Scan the entries and copy each line where the word "axis" is present.

**Material for this task**.
==*==
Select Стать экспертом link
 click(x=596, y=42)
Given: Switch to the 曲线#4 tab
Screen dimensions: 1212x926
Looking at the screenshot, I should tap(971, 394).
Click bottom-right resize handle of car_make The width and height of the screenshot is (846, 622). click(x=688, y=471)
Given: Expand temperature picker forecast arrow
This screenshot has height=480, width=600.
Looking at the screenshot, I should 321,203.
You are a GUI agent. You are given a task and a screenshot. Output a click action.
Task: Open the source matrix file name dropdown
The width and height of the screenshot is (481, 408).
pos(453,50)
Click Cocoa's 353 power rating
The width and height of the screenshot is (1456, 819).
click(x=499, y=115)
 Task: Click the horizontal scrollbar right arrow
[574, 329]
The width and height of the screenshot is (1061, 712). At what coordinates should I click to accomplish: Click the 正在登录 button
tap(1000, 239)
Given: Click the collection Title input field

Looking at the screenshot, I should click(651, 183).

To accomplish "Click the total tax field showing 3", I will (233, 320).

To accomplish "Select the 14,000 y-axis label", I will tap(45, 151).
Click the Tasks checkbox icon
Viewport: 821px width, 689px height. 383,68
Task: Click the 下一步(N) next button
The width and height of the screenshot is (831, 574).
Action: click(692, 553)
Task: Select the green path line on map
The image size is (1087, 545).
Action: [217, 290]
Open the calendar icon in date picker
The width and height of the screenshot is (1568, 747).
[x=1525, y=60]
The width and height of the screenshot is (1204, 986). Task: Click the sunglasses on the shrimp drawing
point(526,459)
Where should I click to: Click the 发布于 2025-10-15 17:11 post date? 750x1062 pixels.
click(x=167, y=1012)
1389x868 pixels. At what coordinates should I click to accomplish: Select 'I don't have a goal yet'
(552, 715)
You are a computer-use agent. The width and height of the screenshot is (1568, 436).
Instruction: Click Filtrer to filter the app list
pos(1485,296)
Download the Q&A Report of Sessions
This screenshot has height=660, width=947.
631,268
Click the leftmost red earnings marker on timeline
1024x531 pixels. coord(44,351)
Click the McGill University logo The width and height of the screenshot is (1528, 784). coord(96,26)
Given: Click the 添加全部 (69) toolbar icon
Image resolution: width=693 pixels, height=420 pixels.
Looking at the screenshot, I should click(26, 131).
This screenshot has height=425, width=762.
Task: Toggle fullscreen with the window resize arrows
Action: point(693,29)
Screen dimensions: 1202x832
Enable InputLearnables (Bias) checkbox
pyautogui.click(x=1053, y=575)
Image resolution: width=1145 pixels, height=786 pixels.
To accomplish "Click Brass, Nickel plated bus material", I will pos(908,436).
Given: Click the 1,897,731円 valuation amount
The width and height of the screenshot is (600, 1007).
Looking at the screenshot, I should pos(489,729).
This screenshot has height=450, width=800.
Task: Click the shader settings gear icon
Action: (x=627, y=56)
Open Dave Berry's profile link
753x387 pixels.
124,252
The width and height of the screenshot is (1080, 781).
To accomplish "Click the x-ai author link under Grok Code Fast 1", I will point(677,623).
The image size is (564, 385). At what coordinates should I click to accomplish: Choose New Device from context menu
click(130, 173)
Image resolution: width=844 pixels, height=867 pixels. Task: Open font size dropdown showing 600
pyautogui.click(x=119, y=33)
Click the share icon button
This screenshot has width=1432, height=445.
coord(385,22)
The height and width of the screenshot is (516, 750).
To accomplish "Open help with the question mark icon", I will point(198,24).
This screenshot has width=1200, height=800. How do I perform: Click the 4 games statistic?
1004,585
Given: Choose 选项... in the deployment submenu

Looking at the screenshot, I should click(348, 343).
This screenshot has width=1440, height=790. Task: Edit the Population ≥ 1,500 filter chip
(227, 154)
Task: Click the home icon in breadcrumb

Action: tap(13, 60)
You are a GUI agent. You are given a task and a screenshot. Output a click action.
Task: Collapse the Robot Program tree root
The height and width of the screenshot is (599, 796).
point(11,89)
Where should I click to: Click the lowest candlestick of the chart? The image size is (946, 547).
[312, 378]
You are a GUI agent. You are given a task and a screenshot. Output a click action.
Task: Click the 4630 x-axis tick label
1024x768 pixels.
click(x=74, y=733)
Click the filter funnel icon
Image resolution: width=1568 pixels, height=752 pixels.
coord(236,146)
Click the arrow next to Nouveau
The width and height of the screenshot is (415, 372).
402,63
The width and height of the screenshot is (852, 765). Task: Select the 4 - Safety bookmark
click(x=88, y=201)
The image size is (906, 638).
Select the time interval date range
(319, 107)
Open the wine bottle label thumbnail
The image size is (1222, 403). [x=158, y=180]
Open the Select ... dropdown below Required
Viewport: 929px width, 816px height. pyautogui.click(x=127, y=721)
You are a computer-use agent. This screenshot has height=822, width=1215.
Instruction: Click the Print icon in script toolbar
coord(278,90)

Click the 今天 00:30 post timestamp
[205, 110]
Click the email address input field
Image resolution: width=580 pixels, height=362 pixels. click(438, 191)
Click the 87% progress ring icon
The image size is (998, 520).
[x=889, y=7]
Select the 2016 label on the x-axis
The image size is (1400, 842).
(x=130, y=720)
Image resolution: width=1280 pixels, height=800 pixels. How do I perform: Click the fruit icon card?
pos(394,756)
==*==
**Result of the exercise**.
To accomplish "Select the 14,000 y-axis label", I will tap(45, 151).
Task: Click the 4630 x-axis tick label
Select the 2016 label on the x-axis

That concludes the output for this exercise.